### Working data:
═══

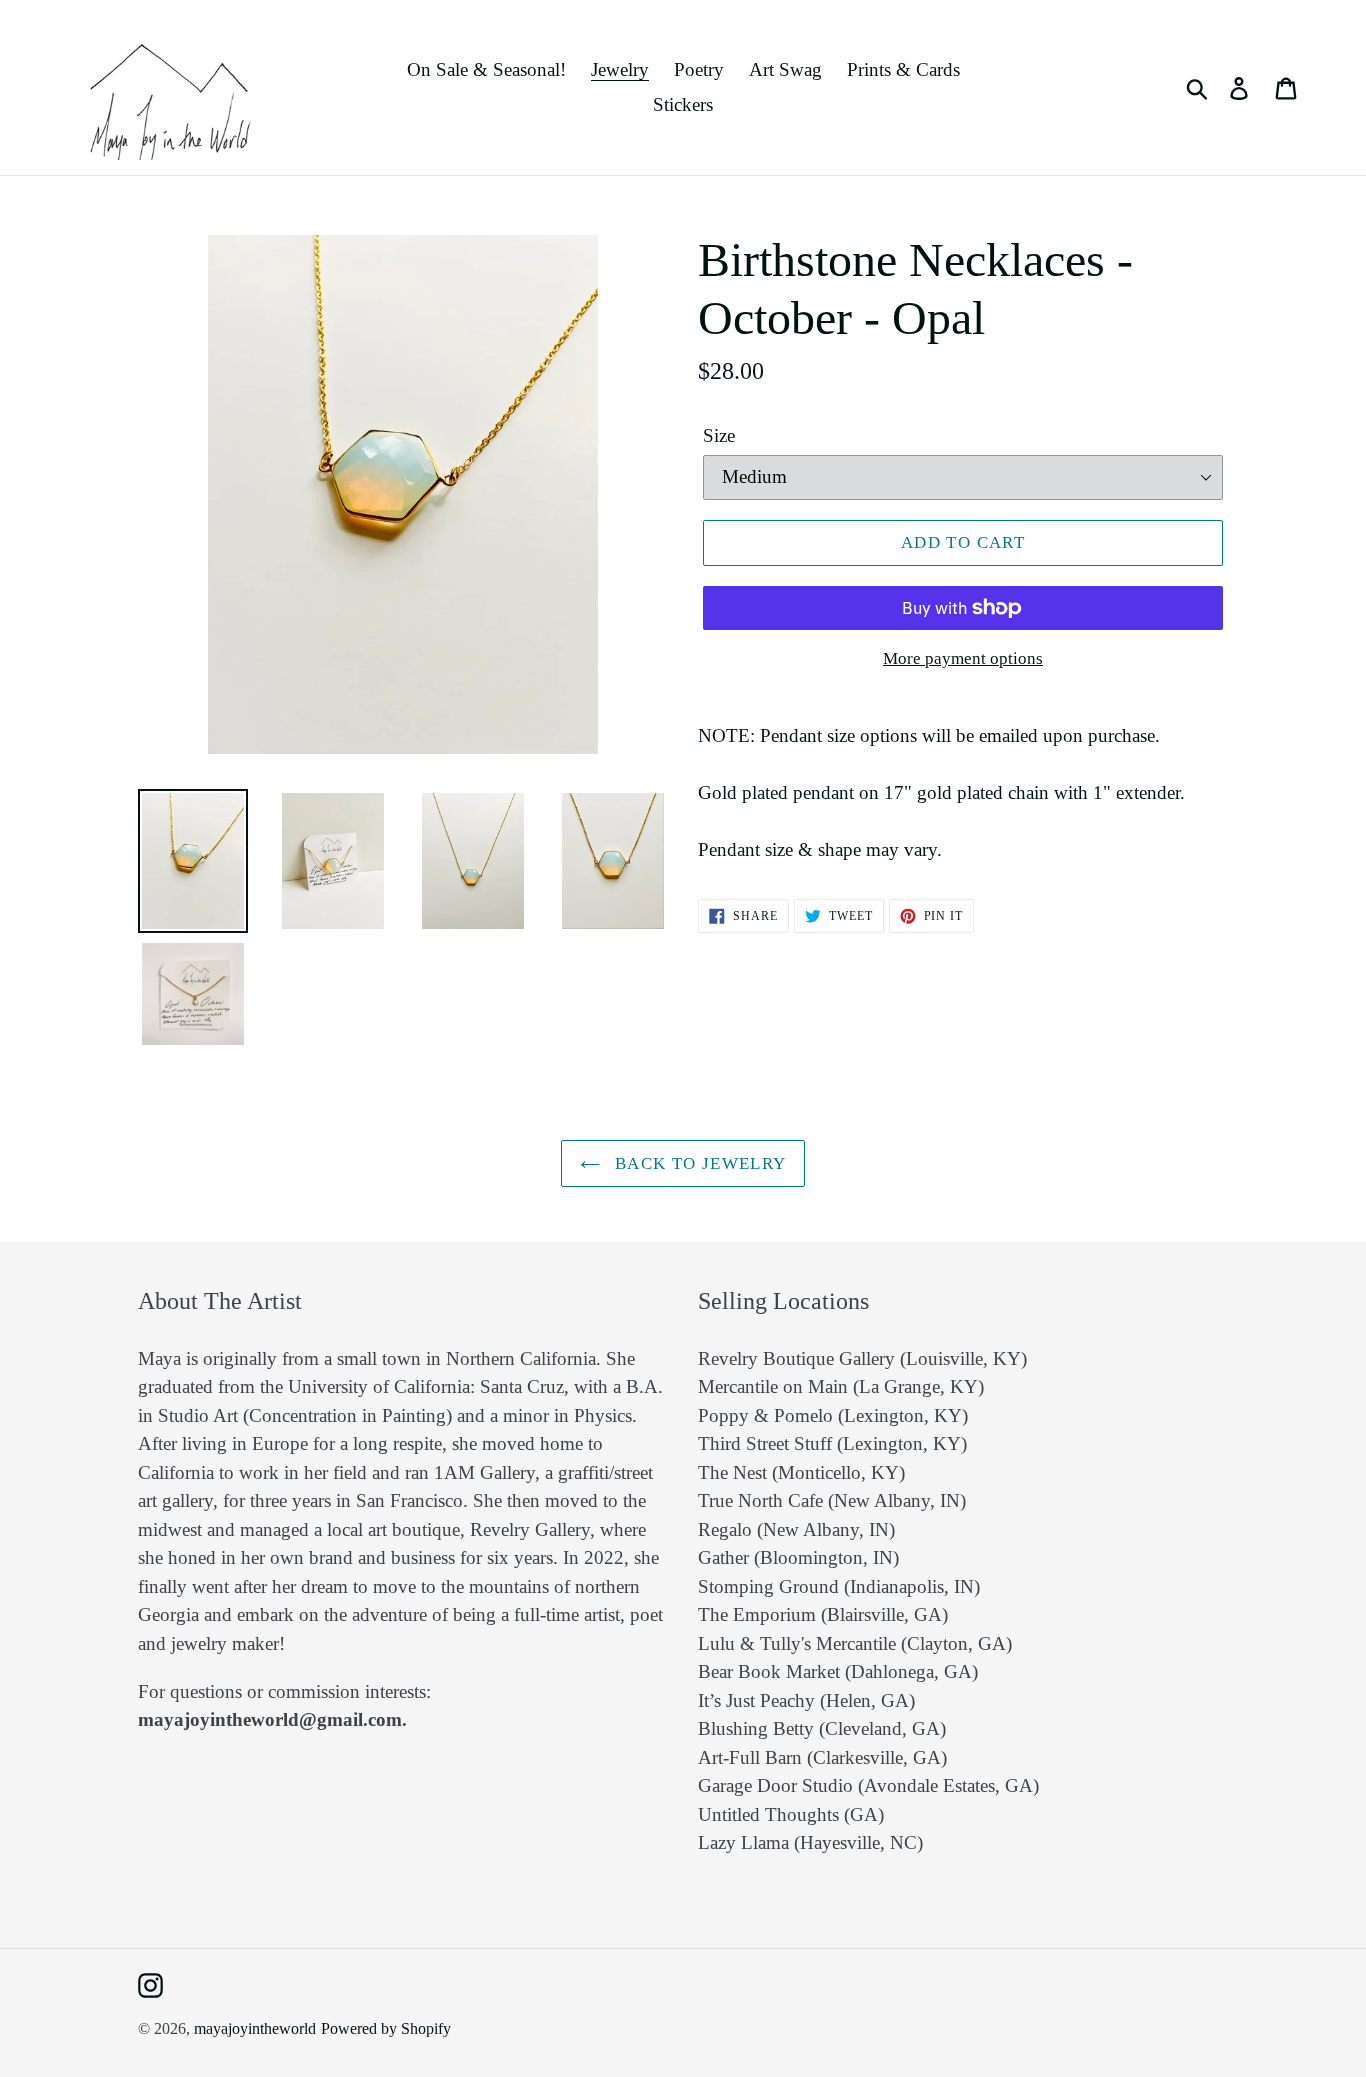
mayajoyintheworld (255, 2028)
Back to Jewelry (698, 1163)
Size (719, 435)
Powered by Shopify (386, 2028)
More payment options (963, 658)
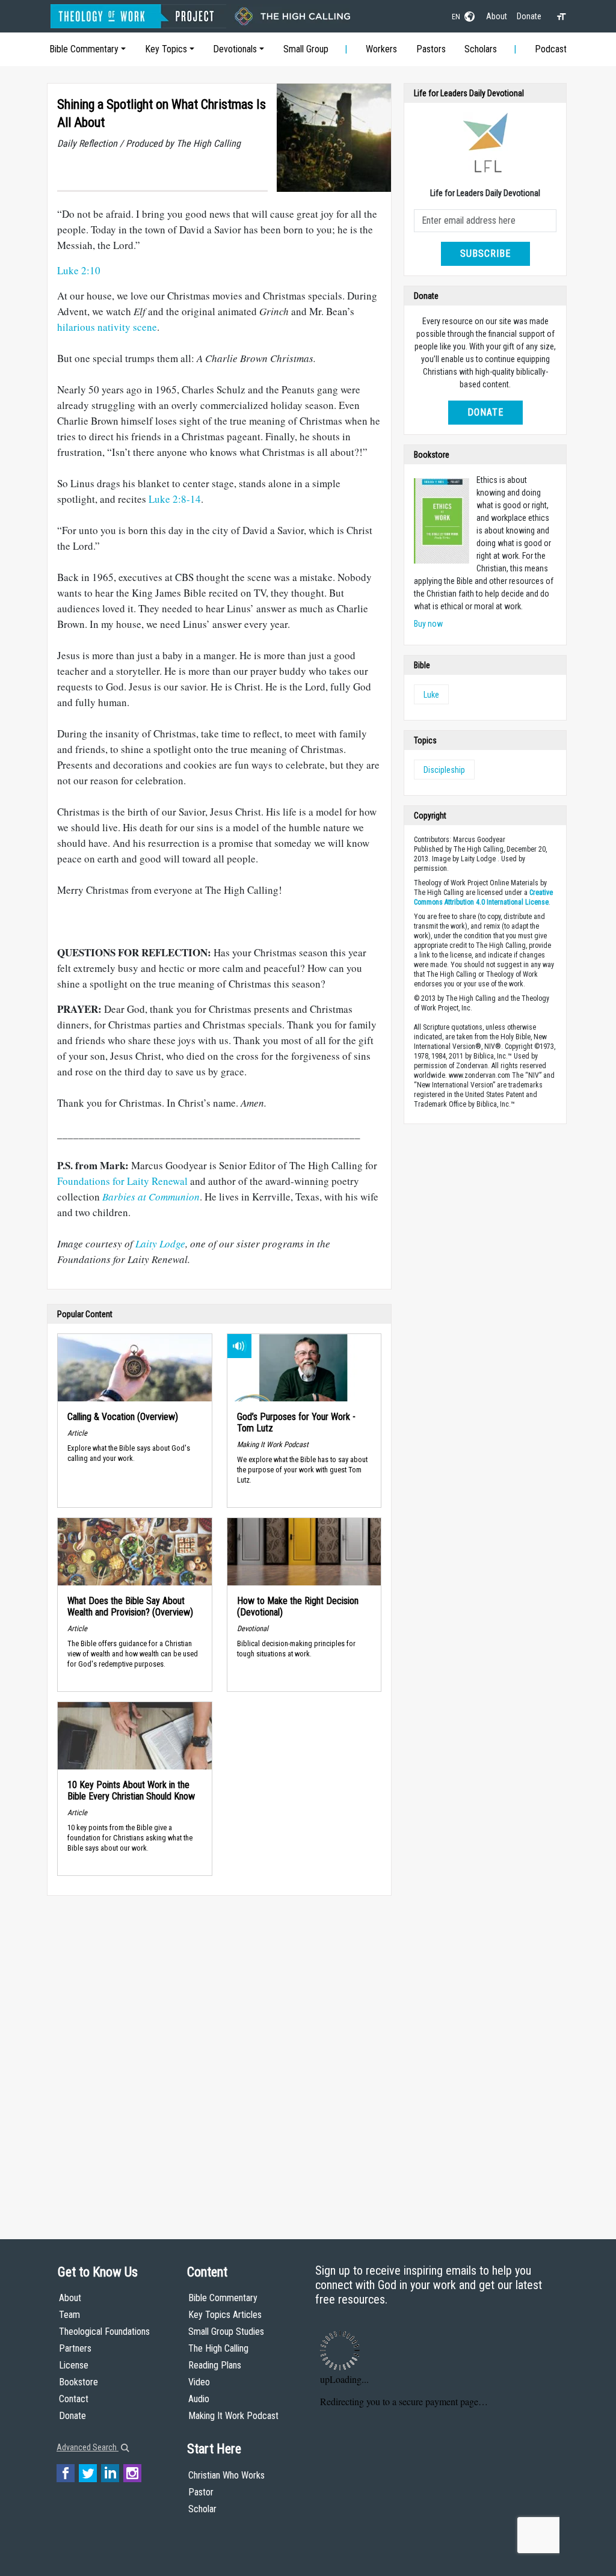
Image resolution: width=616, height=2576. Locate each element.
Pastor (201, 2492)
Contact (73, 2399)
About (496, 16)
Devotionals (235, 49)
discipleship (444, 770)
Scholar (202, 2509)
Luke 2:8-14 (175, 499)
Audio (198, 2399)
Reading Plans (214, 2365)
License (73, 2365)
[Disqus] (219, 2055)
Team (69, 2314)
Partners (75, 2348)
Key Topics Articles (225, 2314)
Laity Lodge (160, 1243)
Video (199, 2382)
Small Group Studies (226, 2331)
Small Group (305, 49)
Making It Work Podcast (233, 2415)
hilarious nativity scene (107, 327)
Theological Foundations (104, 2331)
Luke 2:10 (78, 270)
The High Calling (218, 2348)
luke (431, 694)
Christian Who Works (226, 2475)
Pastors (431, 49)
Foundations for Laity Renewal (122, 1181)
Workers (381, 49)
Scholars (480, 49)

═══

Leave out the pictures and retype every line above exactly.

mayajoyintheworld (255, 2028)
Back to Jewelry (698, 1163)
Size (719, 435)
Powered by Shopify (386, 2028)
More payment options (963, 658)
Image resolution: width=616, height=2576. Locate each element.
Pastor (201, 2492)
Contact (73, 2399)
About (496, 16)
Devotionals (235, 49)
discipleship (444, 770)
Scholar (202, 2509)
Luke 2:8-14 (175, 499)
Audio (198, 2399)
Reading Plans (214, 2365)
License (73, 2365)
[Disqus] (219, 2055)
Team (69, 2314)
Partners (75, 2348)
Key Topics Articles (225, 2314)
Laity Lodge (160, 1243)
Video (199, 2382)
Small Group Studies (226, 2331)
Small Group (305, 49)
Making It Work Podcast (233, 2415)
hilarious nativity scene (107, 327)
Theological Foundations (104, 2331)
Luke 2:10 (78, 270)
The High Calling (218, 2348)
luke (431, 694)
Christian Who Works (226, 2475)
Pastors (431, 49)
Foundations for Laity Renewal (122, 1181)
Workers (381, 49)
Scholars (480, 49)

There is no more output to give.